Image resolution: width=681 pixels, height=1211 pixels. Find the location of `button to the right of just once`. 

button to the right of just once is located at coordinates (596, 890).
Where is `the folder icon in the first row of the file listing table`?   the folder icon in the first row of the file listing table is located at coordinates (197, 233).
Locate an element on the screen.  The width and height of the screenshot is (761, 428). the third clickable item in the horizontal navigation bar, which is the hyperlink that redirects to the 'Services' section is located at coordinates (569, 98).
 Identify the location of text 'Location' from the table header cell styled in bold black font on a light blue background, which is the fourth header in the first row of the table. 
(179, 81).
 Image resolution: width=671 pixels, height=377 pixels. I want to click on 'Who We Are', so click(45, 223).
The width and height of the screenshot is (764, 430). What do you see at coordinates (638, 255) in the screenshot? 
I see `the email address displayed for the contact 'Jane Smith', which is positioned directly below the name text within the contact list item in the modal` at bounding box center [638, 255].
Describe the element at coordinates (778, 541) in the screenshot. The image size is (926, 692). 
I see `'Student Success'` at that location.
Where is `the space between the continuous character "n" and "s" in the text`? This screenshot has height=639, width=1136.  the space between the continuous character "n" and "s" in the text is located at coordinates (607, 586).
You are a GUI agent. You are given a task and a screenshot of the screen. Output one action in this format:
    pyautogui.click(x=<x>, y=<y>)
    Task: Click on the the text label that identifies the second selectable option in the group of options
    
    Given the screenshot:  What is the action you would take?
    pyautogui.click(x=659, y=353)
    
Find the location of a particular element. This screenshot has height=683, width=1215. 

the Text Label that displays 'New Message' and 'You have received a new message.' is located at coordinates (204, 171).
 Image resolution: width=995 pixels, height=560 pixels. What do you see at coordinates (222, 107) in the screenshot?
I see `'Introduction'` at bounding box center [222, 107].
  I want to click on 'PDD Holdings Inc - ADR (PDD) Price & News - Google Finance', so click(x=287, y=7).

## Do this
List everything in the records from the line containing "coordinates (197, 233)." down to the line containing "Locate an element" as a numbered list. Include both of those lines and leave out any blank lines.

## Complete output
1. Where is `the folder icon in the first row of the file listing table`?   the folder icon in the first row of the file listing table is located at coordinates (197, 233).
2. Locate an element on the screen.  The width and height of the screenshot is (761, 428). the third clickable item in the horizontal navigation bar, which is the hyperlink that redirects to the 'Services' section is located at coordinates (569, 98).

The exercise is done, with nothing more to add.